University of British Columbia, Vancouver, British Columbia, Canada; Montreal Heart Institute, Université de Montréal, Montreal, Quebec, Canada.

Montreal Heart Institute, Université de Montréal, Montreal, Quebec, Canada.

出版信息

Can J Cardiol. 2017 Aug;33(8):965-976. doi: 10.1016/j.cjca.2017.06.002. Epub 2017 Jun 9.
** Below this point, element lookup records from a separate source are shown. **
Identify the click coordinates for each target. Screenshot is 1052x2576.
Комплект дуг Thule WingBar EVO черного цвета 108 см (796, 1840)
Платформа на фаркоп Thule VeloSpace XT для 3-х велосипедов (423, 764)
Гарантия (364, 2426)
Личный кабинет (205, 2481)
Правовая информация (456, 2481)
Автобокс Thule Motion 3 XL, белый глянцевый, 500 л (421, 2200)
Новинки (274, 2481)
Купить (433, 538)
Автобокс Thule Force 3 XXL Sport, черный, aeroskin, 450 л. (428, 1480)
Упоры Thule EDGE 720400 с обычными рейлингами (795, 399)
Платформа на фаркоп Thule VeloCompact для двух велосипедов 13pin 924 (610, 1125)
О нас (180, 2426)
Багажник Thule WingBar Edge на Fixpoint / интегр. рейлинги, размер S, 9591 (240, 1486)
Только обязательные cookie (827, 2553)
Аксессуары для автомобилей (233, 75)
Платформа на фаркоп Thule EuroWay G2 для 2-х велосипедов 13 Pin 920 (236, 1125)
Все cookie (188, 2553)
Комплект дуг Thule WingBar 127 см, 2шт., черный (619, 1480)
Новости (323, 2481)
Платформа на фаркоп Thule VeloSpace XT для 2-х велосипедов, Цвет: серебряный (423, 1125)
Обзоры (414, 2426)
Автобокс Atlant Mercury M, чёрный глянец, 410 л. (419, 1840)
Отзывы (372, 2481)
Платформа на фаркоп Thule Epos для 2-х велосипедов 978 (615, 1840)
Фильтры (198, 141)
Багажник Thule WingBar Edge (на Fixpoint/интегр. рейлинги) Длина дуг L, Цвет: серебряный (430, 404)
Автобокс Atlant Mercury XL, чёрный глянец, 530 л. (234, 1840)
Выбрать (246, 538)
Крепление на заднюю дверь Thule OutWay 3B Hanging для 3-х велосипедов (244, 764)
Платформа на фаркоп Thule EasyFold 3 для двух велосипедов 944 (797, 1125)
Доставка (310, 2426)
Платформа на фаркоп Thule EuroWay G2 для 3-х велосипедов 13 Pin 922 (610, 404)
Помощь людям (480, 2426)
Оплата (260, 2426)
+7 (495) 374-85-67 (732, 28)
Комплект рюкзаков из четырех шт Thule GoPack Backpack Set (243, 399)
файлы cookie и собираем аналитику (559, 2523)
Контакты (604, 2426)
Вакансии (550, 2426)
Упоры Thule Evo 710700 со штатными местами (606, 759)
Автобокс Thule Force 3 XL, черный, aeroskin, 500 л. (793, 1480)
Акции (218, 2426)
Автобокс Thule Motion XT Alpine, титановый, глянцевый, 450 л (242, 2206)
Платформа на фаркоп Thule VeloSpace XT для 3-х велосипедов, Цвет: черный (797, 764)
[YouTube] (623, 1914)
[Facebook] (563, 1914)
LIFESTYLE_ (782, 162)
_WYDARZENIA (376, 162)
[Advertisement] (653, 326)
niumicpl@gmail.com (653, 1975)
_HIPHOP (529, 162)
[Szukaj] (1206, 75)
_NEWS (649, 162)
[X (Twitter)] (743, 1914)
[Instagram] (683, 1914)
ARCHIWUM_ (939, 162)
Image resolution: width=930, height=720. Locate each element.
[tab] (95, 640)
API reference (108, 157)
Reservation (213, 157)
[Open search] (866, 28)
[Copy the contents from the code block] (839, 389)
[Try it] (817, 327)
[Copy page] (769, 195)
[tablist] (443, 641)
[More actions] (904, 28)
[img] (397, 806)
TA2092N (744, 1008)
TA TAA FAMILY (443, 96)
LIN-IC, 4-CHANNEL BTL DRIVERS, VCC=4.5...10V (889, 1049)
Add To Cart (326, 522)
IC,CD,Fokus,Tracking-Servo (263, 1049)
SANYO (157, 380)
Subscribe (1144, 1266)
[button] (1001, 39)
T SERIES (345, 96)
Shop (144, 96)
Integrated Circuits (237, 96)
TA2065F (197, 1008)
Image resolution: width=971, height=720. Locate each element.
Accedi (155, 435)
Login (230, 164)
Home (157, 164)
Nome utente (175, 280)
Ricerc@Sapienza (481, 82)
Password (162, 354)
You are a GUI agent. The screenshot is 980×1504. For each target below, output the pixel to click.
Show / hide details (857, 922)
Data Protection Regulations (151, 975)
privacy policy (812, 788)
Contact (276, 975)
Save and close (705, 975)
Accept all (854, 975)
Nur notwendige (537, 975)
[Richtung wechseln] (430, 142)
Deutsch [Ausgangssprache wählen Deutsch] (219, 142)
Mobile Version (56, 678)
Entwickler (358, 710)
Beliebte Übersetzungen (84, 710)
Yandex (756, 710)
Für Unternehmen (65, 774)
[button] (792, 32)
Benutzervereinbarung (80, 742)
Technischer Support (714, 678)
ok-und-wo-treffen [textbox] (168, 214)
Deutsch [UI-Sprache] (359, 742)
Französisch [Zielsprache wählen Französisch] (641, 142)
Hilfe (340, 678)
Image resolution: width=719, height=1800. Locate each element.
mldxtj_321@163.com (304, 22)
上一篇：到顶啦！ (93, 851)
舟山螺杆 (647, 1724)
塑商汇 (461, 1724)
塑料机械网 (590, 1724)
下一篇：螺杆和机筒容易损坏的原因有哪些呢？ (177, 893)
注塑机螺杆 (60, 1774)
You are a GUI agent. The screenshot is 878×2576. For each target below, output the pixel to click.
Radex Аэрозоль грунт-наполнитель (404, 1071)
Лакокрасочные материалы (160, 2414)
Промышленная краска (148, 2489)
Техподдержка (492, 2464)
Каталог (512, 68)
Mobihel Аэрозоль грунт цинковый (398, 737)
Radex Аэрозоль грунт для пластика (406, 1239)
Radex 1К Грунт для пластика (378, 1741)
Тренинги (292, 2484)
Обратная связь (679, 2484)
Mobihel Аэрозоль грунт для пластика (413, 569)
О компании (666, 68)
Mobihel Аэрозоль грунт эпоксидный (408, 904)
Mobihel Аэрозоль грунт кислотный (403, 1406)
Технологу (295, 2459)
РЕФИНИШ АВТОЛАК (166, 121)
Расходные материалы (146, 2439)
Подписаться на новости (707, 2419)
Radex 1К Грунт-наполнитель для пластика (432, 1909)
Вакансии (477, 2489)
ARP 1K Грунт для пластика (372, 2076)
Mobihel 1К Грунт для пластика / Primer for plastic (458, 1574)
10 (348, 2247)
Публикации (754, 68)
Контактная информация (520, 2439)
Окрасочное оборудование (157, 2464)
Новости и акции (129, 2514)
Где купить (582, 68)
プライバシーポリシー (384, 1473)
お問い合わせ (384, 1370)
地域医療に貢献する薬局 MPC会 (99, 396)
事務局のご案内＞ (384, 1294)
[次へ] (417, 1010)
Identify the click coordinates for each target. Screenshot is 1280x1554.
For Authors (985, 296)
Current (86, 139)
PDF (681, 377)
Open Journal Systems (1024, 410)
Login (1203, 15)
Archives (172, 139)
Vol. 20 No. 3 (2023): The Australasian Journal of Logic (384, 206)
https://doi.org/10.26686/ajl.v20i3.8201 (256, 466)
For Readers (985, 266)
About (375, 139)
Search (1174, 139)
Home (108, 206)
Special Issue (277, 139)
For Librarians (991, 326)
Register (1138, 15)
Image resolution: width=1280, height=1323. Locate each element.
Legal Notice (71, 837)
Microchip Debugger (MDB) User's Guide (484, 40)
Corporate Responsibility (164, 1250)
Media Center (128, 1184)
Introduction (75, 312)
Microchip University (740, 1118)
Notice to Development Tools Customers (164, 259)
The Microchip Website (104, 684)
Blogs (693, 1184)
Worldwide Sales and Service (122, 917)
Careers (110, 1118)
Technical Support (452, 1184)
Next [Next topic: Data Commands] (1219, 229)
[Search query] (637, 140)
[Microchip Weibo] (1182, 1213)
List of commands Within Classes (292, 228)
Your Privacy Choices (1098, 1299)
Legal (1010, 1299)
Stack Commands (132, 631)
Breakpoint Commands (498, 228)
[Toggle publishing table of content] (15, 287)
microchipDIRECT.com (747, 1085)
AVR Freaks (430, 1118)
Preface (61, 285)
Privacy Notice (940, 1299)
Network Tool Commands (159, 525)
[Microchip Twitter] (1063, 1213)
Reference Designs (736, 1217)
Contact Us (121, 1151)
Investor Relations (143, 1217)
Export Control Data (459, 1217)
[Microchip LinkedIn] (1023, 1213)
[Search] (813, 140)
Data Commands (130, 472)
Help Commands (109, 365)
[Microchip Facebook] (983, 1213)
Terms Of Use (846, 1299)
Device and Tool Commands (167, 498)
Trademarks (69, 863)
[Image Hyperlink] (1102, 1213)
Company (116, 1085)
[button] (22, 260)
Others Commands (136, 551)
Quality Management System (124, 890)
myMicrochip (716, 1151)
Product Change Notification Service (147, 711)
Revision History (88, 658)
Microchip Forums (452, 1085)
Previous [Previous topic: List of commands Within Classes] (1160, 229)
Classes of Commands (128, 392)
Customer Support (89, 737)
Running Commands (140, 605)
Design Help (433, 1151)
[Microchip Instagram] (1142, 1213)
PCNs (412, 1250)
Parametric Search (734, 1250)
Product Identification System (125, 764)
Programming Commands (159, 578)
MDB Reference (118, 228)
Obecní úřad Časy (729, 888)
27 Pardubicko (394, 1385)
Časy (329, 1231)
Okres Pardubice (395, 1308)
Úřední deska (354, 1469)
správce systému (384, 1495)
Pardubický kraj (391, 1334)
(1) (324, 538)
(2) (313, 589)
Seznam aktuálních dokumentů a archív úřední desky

DOI:10.1016/j.cjca.2017.06.002
PMID:28754397
Abstract

In this article we compare and contrast the current recommendations, and highlight the important differences, in the American College of Cardiology/American Heart Association/Heart Rhythm Society, European Society of Cardiology, and Canadian Cardiovascular Society atrial fibrillation (AF) guidelines. Although many of the recommendations of the various societies are similar, there are important differences in the methodologies underlying their development and the specific content. Specifically, key differences can be observed in: (1) the definition of nonvalvular AF, which subsequently affects anticoagulation choices and candidacy for non-vitamin K antagonist oral anticoagulants; (2) the symptom score used to guide management decisions and longitudinal patient profiling; (3) the stroke risk stratification algorithm used to determine indications for oral anticoagulant therapy; (4) the role of acetylsalicylic acid in stroke prevention in AF; (5) the antithrombotic regimens used in the context of coronary artery disease, acute coronary syndromes, and percutaneous coronary intervention; (6) the rate control target and medications recommended to achieve the target; and (7) the role of "first-line" catheter ablation, open surgical ablation, and left atrial appendage exclusion.

摘要

在本文中,我们比较并对比了美国心脏病学会/美国心脏协会/心律学会、欧洲心脏病学会以及加拿大心血管学会的心房颤动(AF)指南中的当前建议,并强调了其中的重要差异。尽管各学会的许多建议相似,但在其制定背后的方法以及具体内容方面存在重要差异。具体而言,在以下方面可观察到关键差异:(1)非瓣膜性房颤的定义,这随后会影响抗凝选择以及非维生素K拮抗剂口服抗凝药的适用情况;(2)用于指导管理决策和患者纵向分析的症状评分;(3)用于确定口服抗凝治疗指征的卒中风险分层算法;(4)乙酰水杨酸在房颤卒中预防中的作用;(5)在冠状动脉疾病、急性冠状动脉综合征和经皮冠状动脉介入治疗背景下使用的抗栓方案;(6)心率控制目标以及为实现该目标推荐使用的药物;(7)“一线”导管消融、开放式外科消融以及左心耳封堵的作用。